Getting alerts when Java processes crash

When bugs occur in the Java runtime environment, most administrators want to get notified so they can take corrective action. These actions can range from restarting a Java process, collecting postmortem data or calling in application support personnel to debug the situation further. The Java runtime has a number of useful options that can be used for this purpose. The first option is “-XX:OnOutOfMemoryError”, which allows a command to be run when the runtime environment incurs an out of memory condition.
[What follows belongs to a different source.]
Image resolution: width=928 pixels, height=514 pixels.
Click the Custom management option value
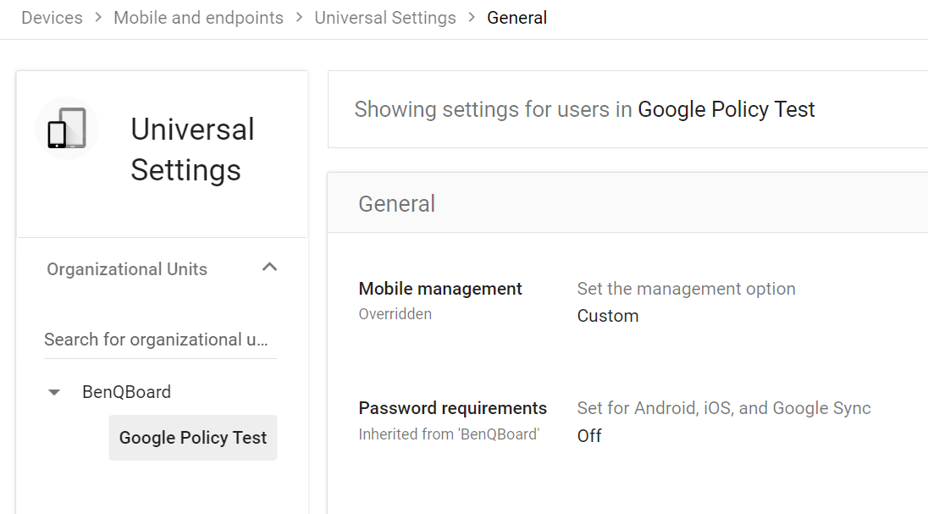point(608,315)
When this option is combined with the logger command line utility:

$ java -XX:OnOutOfMemoryError=”logger Java process %p encountered an OOM condition” …

Syslog entries similar to the following will be generated each time an OOM event occurs:

Jan 21 19:59:17 nevadadev root: [ID 702911 daemon.notice] Java process 19001 encountered an OOM condition

Another super useful option is “-XX:OnError”, which allows a command to be run when the runtime environment incurs a fatal error (i.e., a hard crash). When this option is combined with the logger utility:

$ java -XX:OnError=”logger -p Java process %p encountered a fatal condition” …
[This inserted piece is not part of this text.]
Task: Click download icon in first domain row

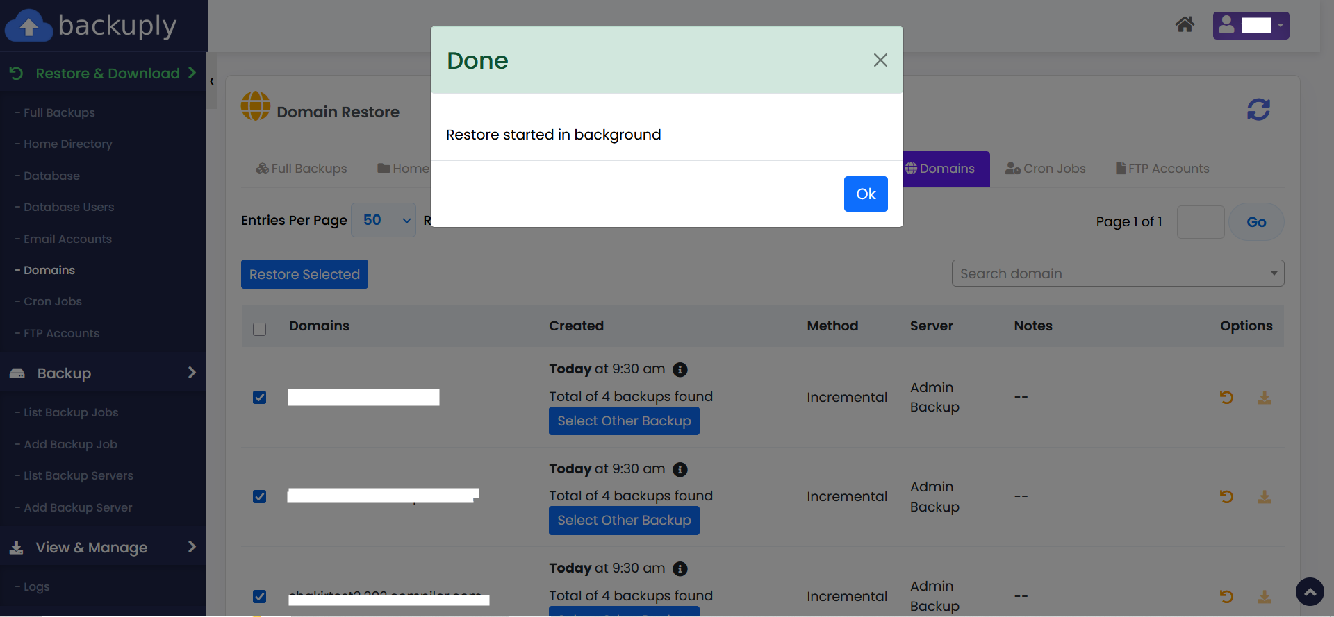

Syslog entries similar to the following will be generated when a fatal event occurs:

Jan 21 19:52:17 nevadadev root: [ID 702911 daemon.notice] Java process 19004 encountered a fatal condition

The options above allow you to run one or more commands when these errors are encountered, so you could chain together a postmortem debugging tool, a utility (logger or mail) to generate alerts, and a restarter script to start a new Java process (this assumes you aren’t using SMF). Nice!

Monitoring Java garbage collection with jstat

Java memory management revolves around the garbage collector, which is the entity responsible for traversing the heap and freeing space that is being taken up by unreferenced objects. Garbage collection makes life easier for Java programmers, since it frees them from having to explicitly manage memory resources (this isn’t 100% true, but close enough). In the Java runtime environment, there are two types of collections that can occur. The first type of collection is referred to as minor collection. Minor collections are responsible for locating live objects in the young generation (eden), copying these objects to the inactive survivor space, and moving tenured objects from the active survivor space to the old (tenured) generation (this assumes that a generational collector is being used). The second form of collection is the major collection. This type of collection frees unreferenced objects in in the tenured generation, and optionally compacts the heap to reduce fragmentation.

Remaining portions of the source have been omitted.